Christina McAnea, general secretary of the Unison trade union, which helped the care workers with their case, said: “Ending the unscrupulous practices that blight the care sector cannot come soon enough. That includes not only action on low pay, but the use of zero-hours contracts and inadequate sick pay.

“The Government also needs to be ambitious about desperately needed reform of the sector. Not just remedying the shocking pay and conditions but creating a world-class national care service of which we can all be proud.”

Ms Barker’s proposed legislation would require councils to check whether their social care providers are paying staff the minimum wage and terminate contracts with those that do not.

It had been due to be debated in January as a Private Members’ Bill, the name given to legislation brought forward by backbench MPs rather than the Government.

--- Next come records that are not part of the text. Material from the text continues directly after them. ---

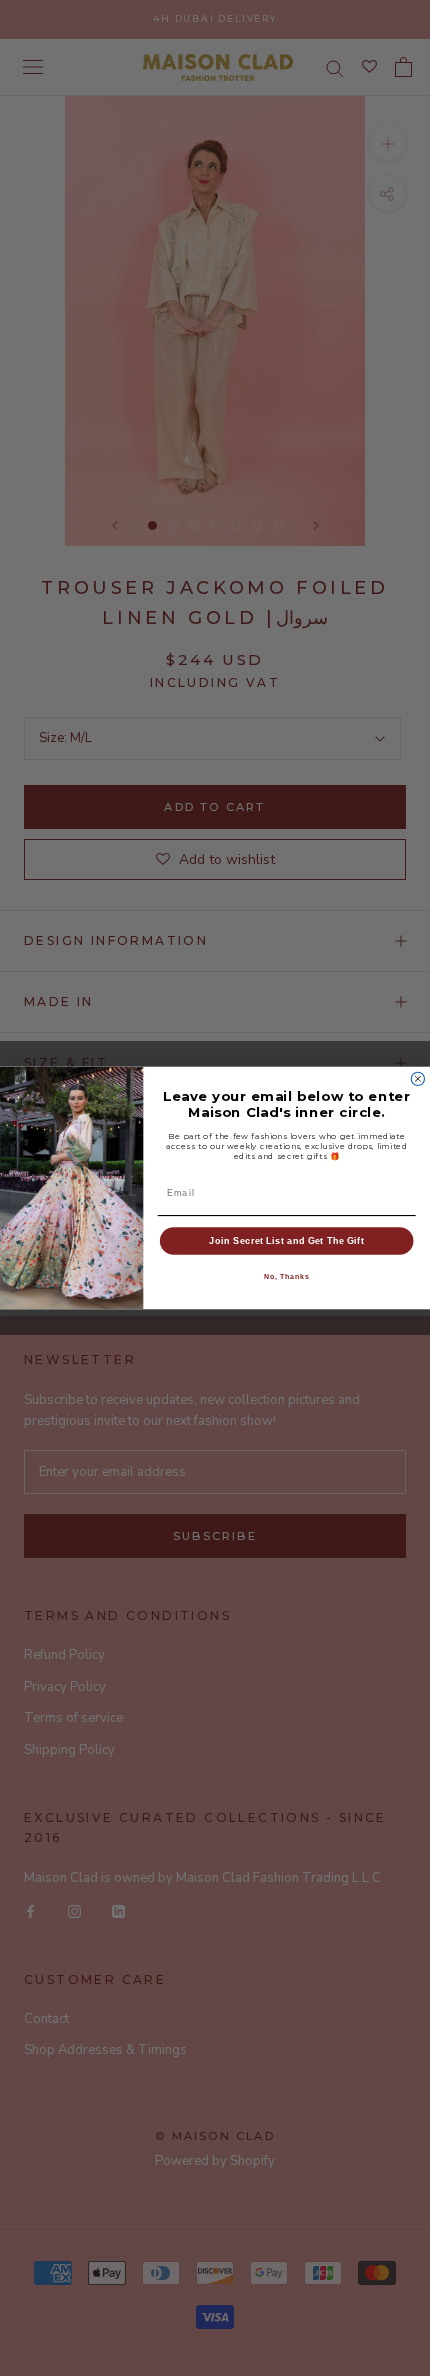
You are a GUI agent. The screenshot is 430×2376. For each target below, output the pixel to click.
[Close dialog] (417, 1078)
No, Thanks (287, 1277)
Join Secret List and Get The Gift (286, 1240)
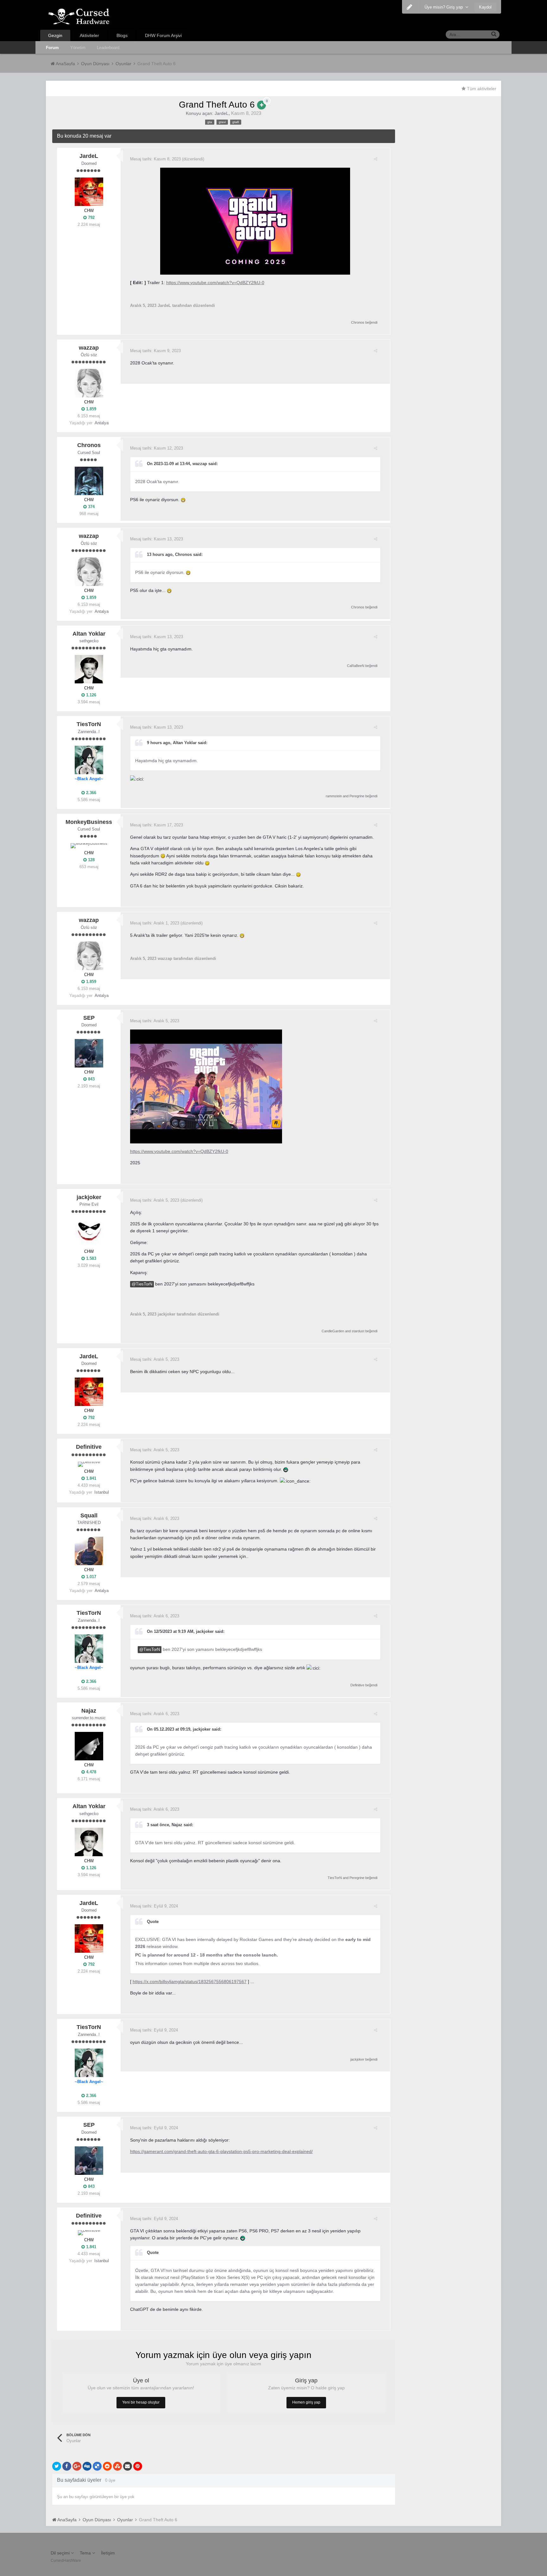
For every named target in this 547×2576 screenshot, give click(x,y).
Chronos (357, 322)
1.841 (90, 1478)
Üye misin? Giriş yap (444, 7)
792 (91, 217)
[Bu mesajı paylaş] (375, 159)
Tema (86, 2552)
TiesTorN (89, 724)
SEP (89, 1018)
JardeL (222, 113)
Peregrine (356, 796)
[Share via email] (127, 2466)
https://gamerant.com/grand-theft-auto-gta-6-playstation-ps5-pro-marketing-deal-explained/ (221, 2151)
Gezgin (55, 35)
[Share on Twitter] (56, 2466)
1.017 (90, 1576)
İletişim (108, 2552)
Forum (52, 47)
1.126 (90, 695)
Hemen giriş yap (306, 2402)
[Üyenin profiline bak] (89, 191)
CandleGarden (333, 1331)
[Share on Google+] (76, 2466)
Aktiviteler (89, 35)
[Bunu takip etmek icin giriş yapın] (261, 105)
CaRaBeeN (355, 666)
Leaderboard (108, 47)
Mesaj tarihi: (155, 159)
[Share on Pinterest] (137, 2466)
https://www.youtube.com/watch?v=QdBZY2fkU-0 (215, 282)
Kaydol (485, 7)
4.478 (90, 1772)
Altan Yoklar (88, 634)
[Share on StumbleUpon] (117, 2466)
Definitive (89, 1447)
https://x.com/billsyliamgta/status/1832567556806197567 (190, 1981)
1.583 (90, 1258)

But while seven of the eight Private Members’ Bills granted a debate became law, Commons Leader Jacob Rees-Mogg cancelled further debates on Private Members’ Bills before Ms Barker’s could be considered in January.

In a letter to Mr Rees-Mogg, Ms Rayner and shadow Commons leader Thangam Debbonaire said he had “effectively blocked” the Bill from passing.

Ms Rayner said: “Government ministers clapped for our carers for a photo opportunity but then they sold them out.

“The very least the Government can do for our carers is to pass a very simple piece of legislation to close this loophole and ensure carers are paid the legal minimum wage to which they are entitled to.”